2) Om meer diamodellen toe te voegen, klik op de knop Laden om het dialoogvenster Dia-
ontwerp laden te openen (Afbeelding 28).
3) Kies in het dialoogvenster Dia-ontwerp laden het sjabloon waarvan u het diamodel wilt
laden en klik op OK.
4) Klik nogmaals op OK om het dialoogvenster Dia-ontwerp te sluiten.
5) De diamodellen in het geselecteerde sjabloon worden nu in de subsectie Beschikbaar voor
gebruik van het gedeelte Hoofdpagina's getoond.
Opmerking
De diamodellen die u hebt geladen zullen ook de volgende keer dat u de presentatie
opent beschikbaar zijn. Als u de ongebruikte diamodellen wilt verwijderen, selecteert u
het diamodel en klikt u op Model verwijderen op de werkbalk Modelweergave.

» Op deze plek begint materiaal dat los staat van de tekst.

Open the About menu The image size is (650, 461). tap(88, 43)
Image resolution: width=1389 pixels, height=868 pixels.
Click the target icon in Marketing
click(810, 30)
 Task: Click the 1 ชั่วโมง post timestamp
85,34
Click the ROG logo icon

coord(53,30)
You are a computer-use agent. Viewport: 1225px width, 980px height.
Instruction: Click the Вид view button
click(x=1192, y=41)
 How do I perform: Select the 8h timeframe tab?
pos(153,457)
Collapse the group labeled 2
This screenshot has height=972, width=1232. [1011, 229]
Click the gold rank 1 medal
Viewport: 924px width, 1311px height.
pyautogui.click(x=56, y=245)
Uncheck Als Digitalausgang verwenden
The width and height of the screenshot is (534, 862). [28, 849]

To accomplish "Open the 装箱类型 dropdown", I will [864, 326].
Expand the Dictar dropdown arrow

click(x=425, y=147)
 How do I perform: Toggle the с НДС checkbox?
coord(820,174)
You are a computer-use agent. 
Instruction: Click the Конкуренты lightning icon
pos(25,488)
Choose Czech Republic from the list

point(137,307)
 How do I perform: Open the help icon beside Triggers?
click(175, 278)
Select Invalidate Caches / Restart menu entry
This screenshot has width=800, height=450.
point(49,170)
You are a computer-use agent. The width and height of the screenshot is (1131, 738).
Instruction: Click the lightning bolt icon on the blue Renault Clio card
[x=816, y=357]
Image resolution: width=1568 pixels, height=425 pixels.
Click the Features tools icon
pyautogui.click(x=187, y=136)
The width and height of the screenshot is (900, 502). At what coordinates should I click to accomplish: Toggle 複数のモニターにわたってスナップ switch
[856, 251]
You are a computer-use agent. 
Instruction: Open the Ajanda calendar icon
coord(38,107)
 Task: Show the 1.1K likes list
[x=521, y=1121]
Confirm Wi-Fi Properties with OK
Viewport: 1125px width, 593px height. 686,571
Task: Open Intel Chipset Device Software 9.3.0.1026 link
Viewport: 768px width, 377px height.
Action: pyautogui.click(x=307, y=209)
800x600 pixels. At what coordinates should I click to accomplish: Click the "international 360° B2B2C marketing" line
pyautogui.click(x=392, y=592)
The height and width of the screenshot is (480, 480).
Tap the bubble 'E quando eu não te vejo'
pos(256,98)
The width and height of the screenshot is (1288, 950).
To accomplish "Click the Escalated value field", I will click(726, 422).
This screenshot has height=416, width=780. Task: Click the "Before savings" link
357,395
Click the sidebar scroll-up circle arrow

Wanneer het diamodel niet in de presentatie werd gebruikt, staat het ook niet in de lijst
van beschikbare diamodellen.
Tip
Om uw presentatiebestand zo klein mogelijk te houden kunt u best het aantal
diamodellen beperken.
Een diamodel bewerken
De volgende items kunnen gewijzigd worden in een diamodel:
• Achtergrond (kleur, kleurovergang, arcering of bitmap).
• Achtergrondobjecten (bijvoorbeeld een logo of decoratieve afbeeldingen).
• Afmetingen, plaatsing en inhoud van de elementen voor kop- en voettekst, om op elke dia
te verschijnen.
• Grootte en plaatsing van de standaard frames voor dia-titels en de inhoud.